───── SUPPLIED INFORMATION

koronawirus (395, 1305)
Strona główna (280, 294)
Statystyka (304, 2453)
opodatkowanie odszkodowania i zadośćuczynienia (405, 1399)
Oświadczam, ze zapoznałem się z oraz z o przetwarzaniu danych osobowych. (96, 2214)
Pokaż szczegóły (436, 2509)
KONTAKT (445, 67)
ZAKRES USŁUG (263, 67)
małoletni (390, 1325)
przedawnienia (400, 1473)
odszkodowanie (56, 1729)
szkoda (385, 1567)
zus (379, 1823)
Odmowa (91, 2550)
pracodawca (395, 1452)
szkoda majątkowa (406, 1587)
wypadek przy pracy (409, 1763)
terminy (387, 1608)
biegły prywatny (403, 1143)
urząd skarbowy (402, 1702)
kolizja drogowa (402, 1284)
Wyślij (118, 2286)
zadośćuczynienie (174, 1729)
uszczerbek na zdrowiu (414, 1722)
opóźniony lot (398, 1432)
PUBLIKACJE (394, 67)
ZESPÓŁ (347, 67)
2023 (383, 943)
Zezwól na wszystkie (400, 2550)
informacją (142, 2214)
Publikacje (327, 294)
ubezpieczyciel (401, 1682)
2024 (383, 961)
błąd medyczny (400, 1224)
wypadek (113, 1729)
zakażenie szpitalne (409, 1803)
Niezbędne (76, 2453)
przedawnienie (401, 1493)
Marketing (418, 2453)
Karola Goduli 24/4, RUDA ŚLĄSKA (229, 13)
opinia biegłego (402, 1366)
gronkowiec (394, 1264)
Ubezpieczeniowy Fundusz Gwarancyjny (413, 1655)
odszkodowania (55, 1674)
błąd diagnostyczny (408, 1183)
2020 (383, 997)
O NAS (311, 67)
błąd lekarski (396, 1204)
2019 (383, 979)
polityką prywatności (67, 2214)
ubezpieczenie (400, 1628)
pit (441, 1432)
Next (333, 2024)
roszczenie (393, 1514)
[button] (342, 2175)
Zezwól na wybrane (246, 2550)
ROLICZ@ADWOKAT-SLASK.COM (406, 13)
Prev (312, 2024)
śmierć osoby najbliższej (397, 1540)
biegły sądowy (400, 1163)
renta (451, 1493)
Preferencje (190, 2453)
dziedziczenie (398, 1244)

──────────

__WHAT YOU HAVE TO DO__
Using the entries above, give back exactly the line containing "Strona główna (280, 294)", the line containing "ZAKRES USŁUG (263, 67)", and every line between them, and nothing else.

__EXERCISE ANSWER__
Strona główna (280, 294)
Statystyka (304, 2453)
opodatkowanie odszkodowania i zadośćuczynienia (405, 1399)
Oświadczam, ze zapoznałem się z oraz z o przetwarzaniu danych osobowych. (96, 2214)
Pokaż szczegóły (436, 2509)
KONTAKT (445, 67)
ZAKRES USŁUG (263, 67)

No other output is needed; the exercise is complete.